■ TASK DETAILS ■
At the line containing "Screen dimensions: 1200x600", begin an exact copy, and continue through the last line of the entries below. Leave out any pictures.

[SUPPLIED INFORMATION]

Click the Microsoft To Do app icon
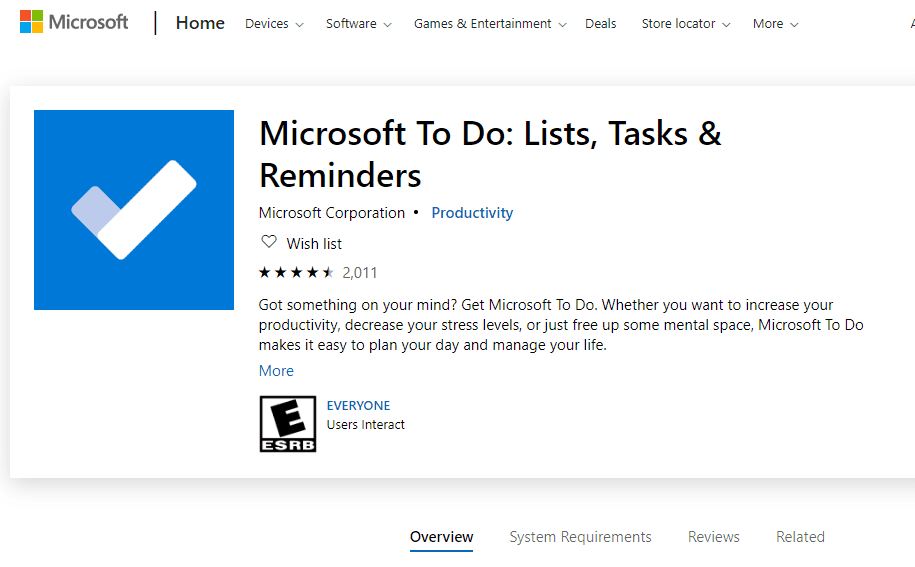 click(134, 210)
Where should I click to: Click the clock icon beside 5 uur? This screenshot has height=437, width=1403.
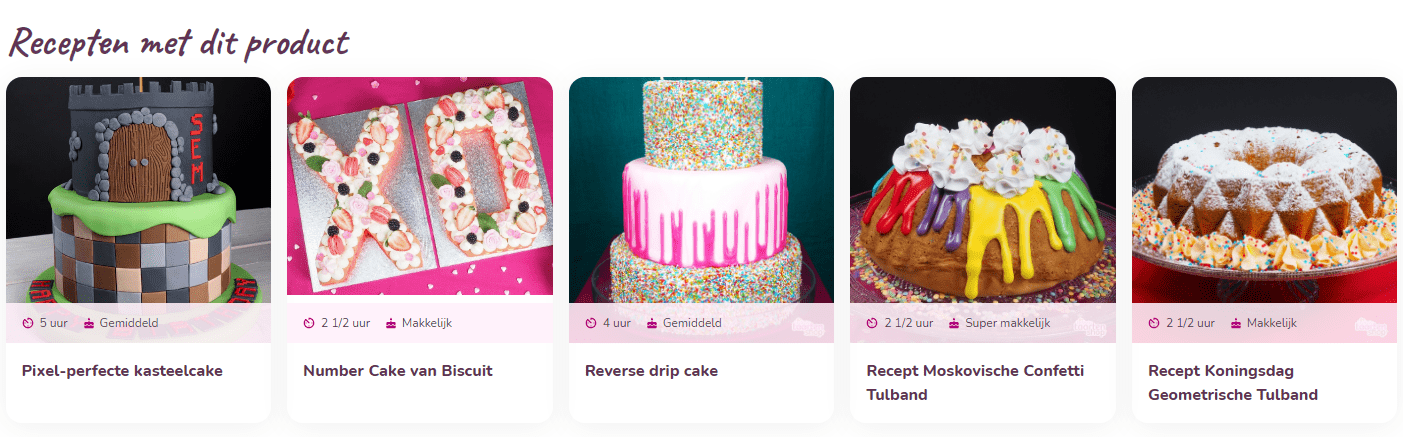28,323
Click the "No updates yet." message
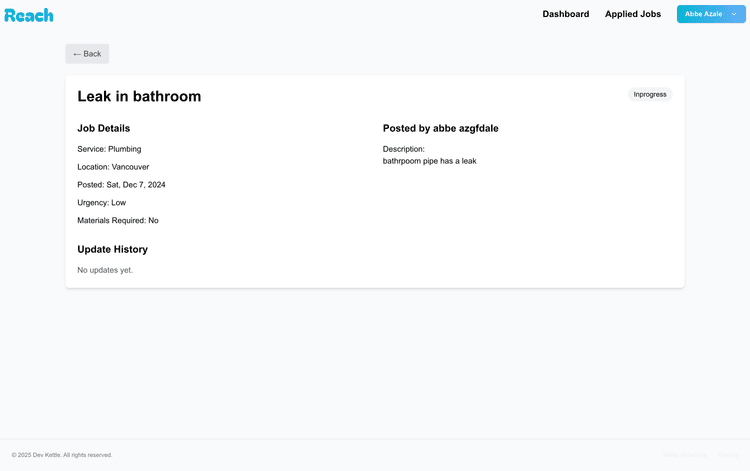750x471 pixels. tap(105, 270)
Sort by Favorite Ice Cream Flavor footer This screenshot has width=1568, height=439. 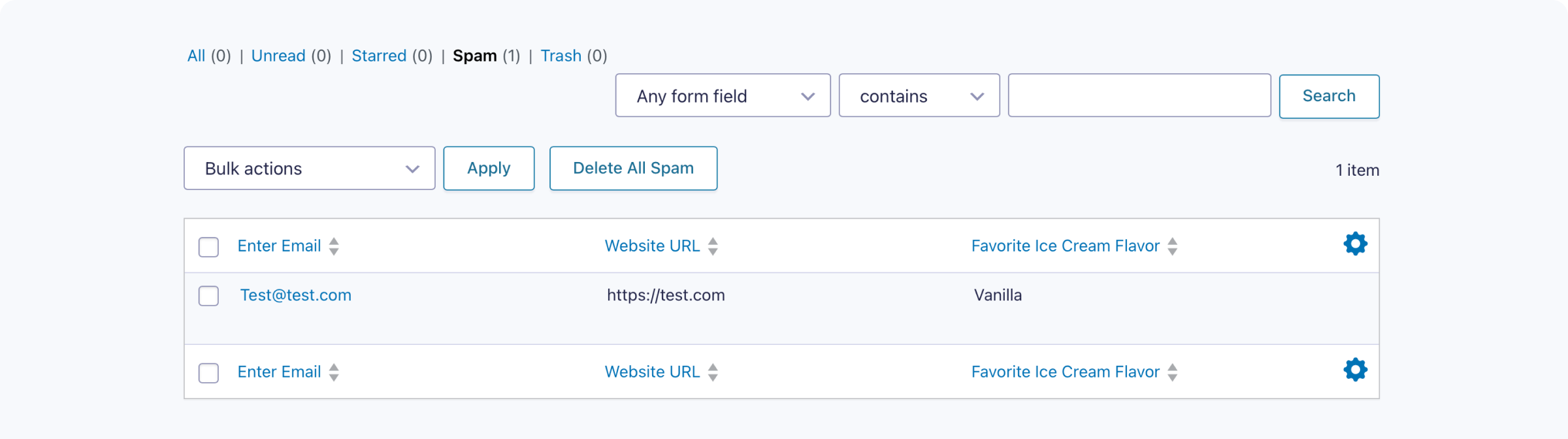[x=1065, y=372]
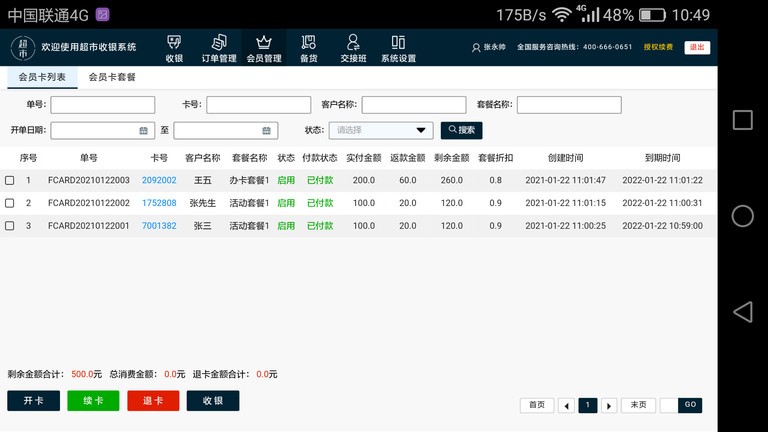The height and width of the screenshot is (432, 768).
Task: Switch to the 会员卡套餐 tab
Action: click(x=112, y=77)
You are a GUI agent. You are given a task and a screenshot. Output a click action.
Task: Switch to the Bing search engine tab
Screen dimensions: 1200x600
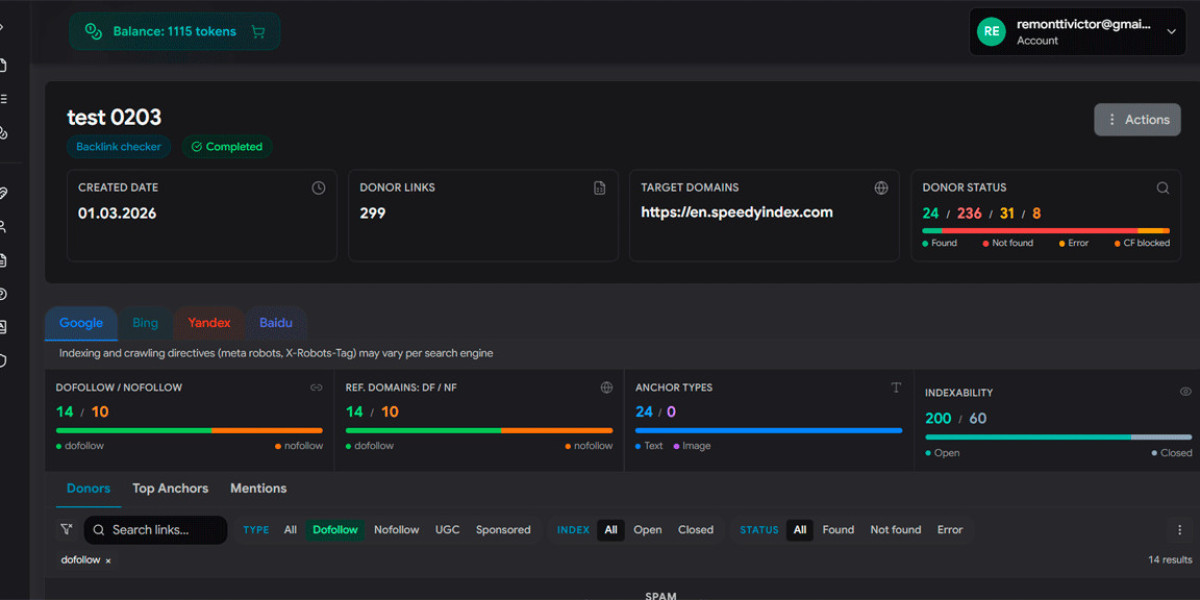(145, 323)
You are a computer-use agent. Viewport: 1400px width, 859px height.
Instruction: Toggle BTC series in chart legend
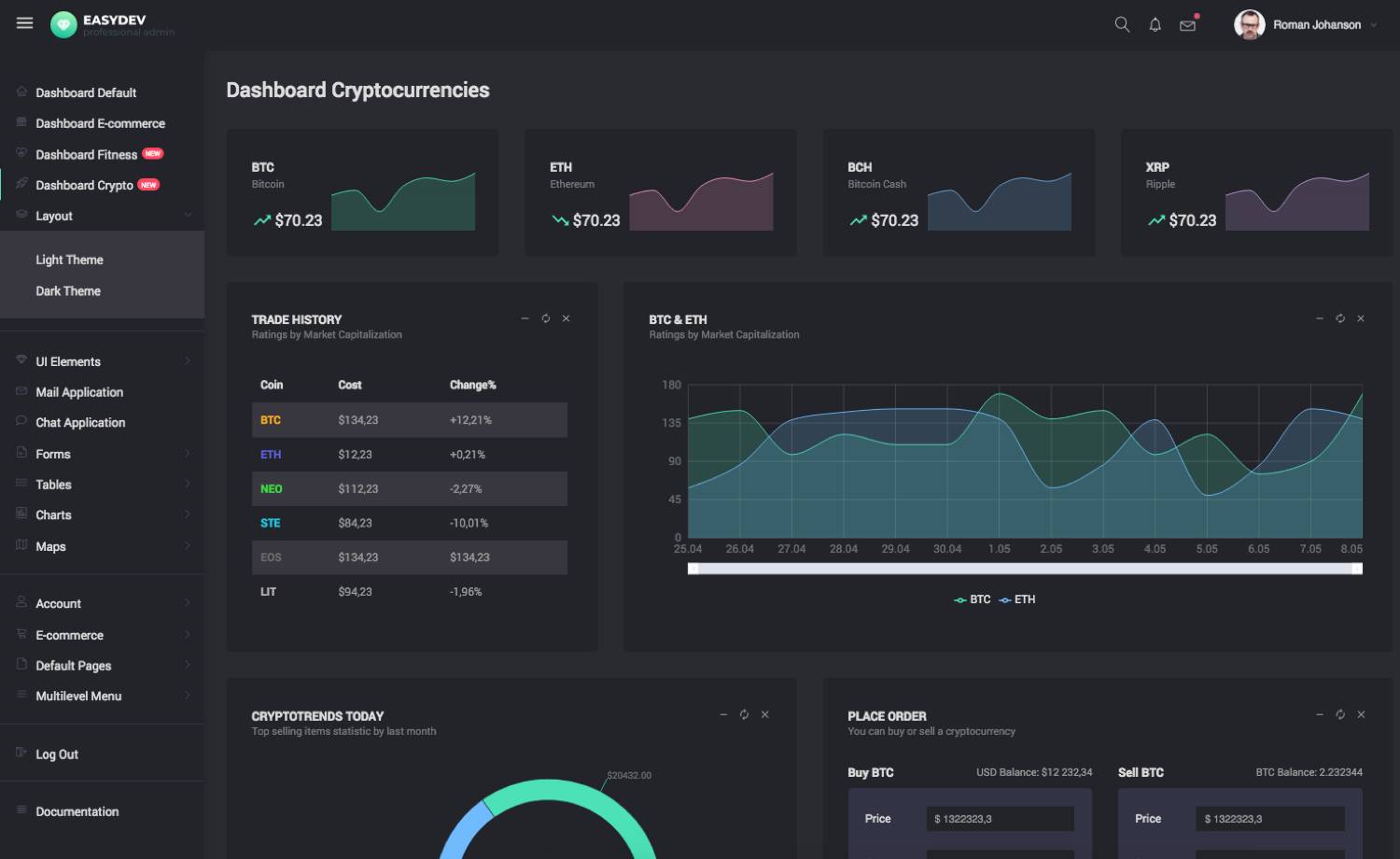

[/SUPPLIED INFORMATION]

■ ANSWER TO THE EXERCISE ■
Screen dimensions: 1200x600
(145, 323)
You are a computer-use agent. Viewport: 1400px width, 859px height.
Instruction: Toggle BTC series in chart legend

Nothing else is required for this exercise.